--- BEGIN Input records ---

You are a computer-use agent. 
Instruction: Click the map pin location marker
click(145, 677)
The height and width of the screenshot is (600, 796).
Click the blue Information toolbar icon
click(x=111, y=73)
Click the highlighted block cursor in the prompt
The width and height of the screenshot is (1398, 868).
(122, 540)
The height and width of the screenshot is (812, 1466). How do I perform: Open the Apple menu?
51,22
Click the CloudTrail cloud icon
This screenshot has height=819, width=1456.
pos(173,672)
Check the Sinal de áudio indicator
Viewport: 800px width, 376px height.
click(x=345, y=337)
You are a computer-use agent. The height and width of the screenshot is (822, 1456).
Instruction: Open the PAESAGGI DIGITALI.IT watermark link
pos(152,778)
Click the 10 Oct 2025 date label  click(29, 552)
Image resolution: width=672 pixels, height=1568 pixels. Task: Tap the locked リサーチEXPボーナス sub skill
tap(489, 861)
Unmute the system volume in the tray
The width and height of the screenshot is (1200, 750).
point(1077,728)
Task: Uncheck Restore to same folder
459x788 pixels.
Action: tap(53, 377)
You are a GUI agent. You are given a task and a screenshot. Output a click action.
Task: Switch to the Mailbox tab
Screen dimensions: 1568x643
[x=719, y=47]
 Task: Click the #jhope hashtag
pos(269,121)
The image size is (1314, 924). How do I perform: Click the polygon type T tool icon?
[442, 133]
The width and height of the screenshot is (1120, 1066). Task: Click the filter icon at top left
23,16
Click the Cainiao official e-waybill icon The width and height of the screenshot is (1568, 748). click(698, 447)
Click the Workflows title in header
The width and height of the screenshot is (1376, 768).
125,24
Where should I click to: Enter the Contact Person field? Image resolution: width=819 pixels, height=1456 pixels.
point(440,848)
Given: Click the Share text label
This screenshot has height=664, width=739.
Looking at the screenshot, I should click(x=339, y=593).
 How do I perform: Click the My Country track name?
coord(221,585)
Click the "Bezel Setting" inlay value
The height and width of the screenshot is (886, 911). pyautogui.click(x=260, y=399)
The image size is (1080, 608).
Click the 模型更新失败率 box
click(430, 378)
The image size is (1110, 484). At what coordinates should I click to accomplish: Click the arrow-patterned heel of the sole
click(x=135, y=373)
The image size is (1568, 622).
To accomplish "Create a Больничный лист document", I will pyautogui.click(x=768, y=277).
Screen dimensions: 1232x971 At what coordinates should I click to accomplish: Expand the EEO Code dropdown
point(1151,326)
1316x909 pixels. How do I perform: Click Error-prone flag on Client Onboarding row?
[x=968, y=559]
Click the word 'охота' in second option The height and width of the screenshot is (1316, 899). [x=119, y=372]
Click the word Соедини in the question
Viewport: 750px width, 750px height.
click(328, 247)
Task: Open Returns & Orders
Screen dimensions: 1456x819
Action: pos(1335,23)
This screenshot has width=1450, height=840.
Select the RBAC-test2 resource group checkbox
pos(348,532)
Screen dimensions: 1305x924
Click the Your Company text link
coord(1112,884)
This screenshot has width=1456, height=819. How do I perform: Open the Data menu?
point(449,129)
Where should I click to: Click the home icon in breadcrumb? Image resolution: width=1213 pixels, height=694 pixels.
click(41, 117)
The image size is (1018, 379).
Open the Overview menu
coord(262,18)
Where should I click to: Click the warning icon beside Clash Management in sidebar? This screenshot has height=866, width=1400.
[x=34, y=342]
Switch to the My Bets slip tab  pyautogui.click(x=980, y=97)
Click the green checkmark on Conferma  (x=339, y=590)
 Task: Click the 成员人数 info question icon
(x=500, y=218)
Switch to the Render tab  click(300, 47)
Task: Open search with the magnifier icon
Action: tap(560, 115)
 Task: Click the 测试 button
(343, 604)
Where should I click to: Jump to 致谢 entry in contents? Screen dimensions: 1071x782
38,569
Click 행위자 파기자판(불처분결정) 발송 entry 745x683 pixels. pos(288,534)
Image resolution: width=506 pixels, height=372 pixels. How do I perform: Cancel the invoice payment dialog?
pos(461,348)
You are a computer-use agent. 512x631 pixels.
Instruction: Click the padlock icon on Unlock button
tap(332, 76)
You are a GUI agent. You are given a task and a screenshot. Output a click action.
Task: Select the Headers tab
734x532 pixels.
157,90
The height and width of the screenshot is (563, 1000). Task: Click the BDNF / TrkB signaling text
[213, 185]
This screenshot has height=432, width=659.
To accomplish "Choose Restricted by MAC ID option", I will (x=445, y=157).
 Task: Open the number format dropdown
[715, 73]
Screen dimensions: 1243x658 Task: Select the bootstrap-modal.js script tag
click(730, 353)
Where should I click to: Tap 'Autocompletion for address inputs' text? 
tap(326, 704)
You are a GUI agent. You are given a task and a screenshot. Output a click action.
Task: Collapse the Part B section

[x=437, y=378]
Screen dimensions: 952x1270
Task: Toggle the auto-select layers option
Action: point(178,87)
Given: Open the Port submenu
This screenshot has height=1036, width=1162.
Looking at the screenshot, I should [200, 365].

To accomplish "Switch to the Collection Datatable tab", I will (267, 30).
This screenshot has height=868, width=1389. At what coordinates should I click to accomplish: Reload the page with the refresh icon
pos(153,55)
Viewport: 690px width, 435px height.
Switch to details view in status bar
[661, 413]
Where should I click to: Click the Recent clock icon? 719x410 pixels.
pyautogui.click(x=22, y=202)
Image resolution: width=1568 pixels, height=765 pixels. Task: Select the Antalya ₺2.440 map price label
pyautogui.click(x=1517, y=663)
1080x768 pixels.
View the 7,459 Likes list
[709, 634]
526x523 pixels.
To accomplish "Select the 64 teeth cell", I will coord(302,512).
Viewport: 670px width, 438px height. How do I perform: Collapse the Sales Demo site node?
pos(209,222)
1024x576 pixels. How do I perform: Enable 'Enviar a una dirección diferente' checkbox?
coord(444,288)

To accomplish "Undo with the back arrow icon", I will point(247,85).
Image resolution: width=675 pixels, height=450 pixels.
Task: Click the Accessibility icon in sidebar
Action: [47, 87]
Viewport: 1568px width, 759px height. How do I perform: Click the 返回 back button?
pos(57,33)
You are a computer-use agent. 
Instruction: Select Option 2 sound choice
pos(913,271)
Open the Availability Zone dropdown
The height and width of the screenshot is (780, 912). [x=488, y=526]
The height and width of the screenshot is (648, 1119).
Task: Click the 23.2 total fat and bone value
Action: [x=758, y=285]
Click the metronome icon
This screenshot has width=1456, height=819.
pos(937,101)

--- END Input records ---

Work required: Copy out the lines from the one containing "Open the Availability Zone dropdown" through the end of the records, inclusive, reproducing them character for character.

Solution for this task:
Open the Availability Zone dropdown
The height and width of the screenshot is (780, 912). [x=488, y=526]
The height and width of the screenshot is (648, 1119).
Task: Click the 23.2 total fat and bone value
Action: [x=758, y=285]
Click the metronome icon
This screenshot has width=1456, height=819.
pos(937,101)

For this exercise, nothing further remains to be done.